- College of Medicine
The UCF College of Medicine recently announced the appointment of Dr. Lisa Barkley as the new assistant dean for diversity and inclusion. Dr. Barkley, whose specialties are family, adolescent and sports medicine, comes to UCF from Delaware State University, where she was associate vice president for health and wellness and the founding dean of the College of Health and Public Policy.
In addition to her work at the College of Medicine, Dr. Barkley is also working at Nemours Children’s Hospital, where she is developing an adolescent medicine program.
“Diversity and inclusion are cornerstone values at our medical school,” said Dr. Deborah German, UCF vice president for medical affairs and dean of the College of Medicine. “As we train the next generation of doctors, we want to encourage open communication and collaboration, promote cross-cultural understanding and engage the community to address health-care disparities. We want to appreciate the differences that each one of us brings to our collective team.”
Dr.

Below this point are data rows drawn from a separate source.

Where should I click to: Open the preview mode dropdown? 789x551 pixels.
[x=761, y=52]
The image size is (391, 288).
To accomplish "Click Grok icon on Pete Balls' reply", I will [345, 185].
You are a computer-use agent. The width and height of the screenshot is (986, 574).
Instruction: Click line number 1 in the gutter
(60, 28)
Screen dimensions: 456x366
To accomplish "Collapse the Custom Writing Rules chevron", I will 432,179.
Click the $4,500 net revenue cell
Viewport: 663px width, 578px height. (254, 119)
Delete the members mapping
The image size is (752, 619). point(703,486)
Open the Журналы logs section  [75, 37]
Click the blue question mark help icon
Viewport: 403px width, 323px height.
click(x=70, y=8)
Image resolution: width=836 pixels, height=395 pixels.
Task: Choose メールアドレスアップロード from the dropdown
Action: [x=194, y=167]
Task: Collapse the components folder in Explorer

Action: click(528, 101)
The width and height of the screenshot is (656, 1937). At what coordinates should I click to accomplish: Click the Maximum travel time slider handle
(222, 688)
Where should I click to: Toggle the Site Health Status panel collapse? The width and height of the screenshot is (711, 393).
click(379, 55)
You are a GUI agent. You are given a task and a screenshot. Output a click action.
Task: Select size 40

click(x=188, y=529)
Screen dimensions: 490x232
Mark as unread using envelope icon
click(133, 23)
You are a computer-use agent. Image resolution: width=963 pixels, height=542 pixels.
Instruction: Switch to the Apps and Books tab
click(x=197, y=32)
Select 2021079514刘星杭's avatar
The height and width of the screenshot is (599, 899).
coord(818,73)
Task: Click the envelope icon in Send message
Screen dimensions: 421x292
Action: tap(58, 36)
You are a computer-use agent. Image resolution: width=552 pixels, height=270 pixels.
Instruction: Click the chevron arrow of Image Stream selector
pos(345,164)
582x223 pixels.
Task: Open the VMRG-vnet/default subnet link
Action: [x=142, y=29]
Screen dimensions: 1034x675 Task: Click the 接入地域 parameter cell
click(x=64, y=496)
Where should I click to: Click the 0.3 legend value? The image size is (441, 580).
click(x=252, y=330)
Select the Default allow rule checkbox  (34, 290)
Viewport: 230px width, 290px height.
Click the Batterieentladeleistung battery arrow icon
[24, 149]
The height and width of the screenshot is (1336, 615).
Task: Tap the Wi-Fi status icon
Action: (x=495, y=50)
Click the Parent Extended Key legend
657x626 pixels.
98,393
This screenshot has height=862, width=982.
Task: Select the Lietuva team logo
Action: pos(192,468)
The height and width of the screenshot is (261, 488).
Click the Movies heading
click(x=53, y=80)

Barkley said she sees her role as a “facilitator” who will help bring health equity to patient care, education, research and the community. “I hope to work with everybody across the college to make diversity and inclusion part of what we do every day,” she said. “I want to make sure that our M.D. program creates physicians who really work well with all people.”
She has met with the College of Medicine’s Council on Diversity and Inclusion to set up diversity goals The four goals are: recruitment and retention of diverse students, faculty and staff; education and scholarship; demonstrating diversity as a core value at the college and community outreach and engagement. This week, the task force divided into four committees that are brainstorming current diversity and inclusion conditions at the College of Medicine, desired conditions and strategies.
After receiving her B.S. degree in Biology from Georgetown University, Dr. Barkley received her M.D. degree at Temple University College of Medicine. She has done research and presentations on topics ranging from eating disorders among competitive ice skaters to health disparities among African American adolescents.
She believes adolescents are one of the most underserved groups in American medicine because they are largely invisible. “But their age group is so important,” she said, “because this is where we can transition young people to become healthy adults.” To do that, she wants her new practice to change the model for dealing with adolescent patients from one that focuses on deficits and risks to a model that “helps kids build up their positive assets and help young people develop those assets.”
“Throughout my career, I have learned how to take care of people in all kinds of settings and take care of people facing all kinds of issues,” she added. “I’m excited that the UCF College of Medicine has done a great job picking students who are passionate and care a great deal about being good physicians and a faculty that is dedicated to building something greater than has ever been built before. It’s like living opportunity here.”